- _Work order_
Copy out, exactly and with nothing else, the stretch of lines that starts at the line containing "Task: Click the green active status checkmark" and finishes at the end of the data.
══════
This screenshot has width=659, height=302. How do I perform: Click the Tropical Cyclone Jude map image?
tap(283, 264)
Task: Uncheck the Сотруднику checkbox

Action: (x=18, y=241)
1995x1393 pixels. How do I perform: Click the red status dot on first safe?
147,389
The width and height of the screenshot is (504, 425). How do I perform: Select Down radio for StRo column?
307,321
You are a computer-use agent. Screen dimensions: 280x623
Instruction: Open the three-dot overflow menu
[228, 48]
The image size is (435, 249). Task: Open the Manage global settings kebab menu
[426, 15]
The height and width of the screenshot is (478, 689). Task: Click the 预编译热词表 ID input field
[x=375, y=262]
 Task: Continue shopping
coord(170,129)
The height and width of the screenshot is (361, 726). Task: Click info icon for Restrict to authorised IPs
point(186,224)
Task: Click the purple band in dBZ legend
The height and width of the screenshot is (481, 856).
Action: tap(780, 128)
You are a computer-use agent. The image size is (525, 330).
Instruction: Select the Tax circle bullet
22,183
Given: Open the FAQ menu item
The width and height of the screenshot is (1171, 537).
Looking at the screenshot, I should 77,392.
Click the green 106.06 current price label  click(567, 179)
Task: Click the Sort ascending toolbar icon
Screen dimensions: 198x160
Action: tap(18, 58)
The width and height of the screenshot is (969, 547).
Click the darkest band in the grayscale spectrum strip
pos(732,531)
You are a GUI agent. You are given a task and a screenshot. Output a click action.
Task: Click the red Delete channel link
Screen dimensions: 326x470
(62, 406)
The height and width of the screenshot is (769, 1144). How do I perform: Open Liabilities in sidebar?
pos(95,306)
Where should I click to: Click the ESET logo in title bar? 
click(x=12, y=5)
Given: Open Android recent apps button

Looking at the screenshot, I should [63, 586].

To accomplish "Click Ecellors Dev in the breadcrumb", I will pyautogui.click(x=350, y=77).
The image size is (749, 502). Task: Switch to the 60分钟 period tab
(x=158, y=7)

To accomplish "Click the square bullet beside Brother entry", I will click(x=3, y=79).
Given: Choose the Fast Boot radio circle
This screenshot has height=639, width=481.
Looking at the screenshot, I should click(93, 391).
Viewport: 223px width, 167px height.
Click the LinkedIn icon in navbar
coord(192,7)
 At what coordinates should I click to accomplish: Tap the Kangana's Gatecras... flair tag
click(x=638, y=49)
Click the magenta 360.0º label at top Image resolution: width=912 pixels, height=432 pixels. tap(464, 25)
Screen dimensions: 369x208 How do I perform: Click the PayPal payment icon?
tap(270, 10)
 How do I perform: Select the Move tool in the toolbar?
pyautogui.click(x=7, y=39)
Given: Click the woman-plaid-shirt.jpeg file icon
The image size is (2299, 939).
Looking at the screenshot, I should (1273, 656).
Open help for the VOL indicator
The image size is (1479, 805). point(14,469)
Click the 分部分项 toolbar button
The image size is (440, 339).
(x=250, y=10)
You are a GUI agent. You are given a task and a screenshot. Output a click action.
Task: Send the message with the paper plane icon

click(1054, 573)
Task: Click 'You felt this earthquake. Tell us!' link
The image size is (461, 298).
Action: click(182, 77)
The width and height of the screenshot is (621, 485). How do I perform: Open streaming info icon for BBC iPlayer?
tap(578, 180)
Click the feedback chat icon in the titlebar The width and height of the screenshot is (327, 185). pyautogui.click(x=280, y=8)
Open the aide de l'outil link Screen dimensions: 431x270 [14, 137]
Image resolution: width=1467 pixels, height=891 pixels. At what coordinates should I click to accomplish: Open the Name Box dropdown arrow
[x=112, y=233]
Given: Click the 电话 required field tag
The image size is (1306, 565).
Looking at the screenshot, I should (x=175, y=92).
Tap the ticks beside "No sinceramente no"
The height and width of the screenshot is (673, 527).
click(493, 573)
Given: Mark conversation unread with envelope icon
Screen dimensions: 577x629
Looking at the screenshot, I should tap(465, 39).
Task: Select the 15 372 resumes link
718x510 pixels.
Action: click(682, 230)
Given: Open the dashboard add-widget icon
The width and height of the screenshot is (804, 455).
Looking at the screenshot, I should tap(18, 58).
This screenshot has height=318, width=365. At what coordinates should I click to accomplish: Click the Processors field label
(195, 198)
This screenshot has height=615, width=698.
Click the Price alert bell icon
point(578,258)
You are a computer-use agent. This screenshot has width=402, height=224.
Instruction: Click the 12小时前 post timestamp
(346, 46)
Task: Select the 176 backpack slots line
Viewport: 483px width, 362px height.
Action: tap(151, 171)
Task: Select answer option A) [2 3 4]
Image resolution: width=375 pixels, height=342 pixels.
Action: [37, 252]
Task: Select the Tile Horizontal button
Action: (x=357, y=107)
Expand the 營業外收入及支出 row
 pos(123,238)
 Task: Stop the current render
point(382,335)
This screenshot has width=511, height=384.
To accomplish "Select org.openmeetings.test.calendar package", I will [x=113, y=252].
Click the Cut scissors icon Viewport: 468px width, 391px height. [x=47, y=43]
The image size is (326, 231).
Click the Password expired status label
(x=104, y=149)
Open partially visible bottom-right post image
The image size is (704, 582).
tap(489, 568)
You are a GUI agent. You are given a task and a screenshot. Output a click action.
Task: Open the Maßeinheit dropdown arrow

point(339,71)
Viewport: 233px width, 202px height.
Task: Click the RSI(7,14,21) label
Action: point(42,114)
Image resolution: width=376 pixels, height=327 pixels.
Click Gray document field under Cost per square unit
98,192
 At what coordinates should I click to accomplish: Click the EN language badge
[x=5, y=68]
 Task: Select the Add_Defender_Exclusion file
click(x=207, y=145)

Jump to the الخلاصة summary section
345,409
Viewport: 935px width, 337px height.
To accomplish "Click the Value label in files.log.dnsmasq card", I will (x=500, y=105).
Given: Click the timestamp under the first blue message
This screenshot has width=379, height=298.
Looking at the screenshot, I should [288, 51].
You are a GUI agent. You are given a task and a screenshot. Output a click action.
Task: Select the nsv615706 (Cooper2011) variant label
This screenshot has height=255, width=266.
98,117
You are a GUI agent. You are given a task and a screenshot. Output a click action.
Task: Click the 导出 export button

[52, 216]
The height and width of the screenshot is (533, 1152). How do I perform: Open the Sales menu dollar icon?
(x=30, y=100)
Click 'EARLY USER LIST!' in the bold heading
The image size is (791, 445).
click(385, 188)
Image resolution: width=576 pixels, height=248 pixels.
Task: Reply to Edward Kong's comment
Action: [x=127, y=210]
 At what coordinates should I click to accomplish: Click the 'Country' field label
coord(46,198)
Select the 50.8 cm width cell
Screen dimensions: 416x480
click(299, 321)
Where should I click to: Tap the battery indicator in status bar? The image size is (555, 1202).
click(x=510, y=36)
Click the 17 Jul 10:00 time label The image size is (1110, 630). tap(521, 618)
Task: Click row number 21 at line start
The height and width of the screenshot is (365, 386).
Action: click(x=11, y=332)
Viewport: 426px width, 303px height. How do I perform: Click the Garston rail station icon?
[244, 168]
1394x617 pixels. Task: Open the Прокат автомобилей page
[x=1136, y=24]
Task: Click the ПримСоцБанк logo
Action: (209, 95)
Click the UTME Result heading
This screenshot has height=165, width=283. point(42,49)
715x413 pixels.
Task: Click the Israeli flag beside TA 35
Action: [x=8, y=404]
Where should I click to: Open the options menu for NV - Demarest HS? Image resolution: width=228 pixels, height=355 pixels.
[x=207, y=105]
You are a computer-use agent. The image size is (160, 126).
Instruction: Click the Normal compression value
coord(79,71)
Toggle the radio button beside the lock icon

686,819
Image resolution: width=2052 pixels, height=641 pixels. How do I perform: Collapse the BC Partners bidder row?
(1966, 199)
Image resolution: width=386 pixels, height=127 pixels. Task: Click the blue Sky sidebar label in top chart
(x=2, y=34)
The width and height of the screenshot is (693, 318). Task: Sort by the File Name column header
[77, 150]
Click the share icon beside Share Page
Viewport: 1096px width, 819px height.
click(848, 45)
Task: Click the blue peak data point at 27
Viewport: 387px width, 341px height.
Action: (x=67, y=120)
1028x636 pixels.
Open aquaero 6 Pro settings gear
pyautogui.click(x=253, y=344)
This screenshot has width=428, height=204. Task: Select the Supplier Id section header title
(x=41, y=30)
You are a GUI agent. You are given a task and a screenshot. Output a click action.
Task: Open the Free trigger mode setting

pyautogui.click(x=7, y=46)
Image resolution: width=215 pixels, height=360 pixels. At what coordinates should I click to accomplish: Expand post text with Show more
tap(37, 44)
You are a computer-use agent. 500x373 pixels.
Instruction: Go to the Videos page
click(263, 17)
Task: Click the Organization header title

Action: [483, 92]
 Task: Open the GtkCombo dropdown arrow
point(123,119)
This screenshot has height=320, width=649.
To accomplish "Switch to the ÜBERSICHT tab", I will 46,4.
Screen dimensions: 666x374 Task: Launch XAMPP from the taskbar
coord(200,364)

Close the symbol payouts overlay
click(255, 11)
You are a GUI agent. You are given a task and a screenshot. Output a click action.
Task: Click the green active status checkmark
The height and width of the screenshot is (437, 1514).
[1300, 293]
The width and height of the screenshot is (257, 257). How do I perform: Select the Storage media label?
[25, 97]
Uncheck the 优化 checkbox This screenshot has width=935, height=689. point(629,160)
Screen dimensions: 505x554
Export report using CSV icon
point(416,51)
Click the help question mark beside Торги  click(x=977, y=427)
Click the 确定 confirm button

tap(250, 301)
══════
- _Response_
Task: Click the green active status checkmark
The height and width of the screenshot is (437, 1514).
[1300, 293]
The width and height of the screenshot is (257, 257). How do I perform: Select the Storage media label?
[25, 97]
Uncheck the 优化 checkbox This screenshot has width=935, height=689. point(629,160)
Screen dimensions: 505x554
Export report using CSV icon
point(416,51)
Click the help question mark beside Торги  click(x=977, y=427)
Click the 确定 confirm button

tap(250, 301)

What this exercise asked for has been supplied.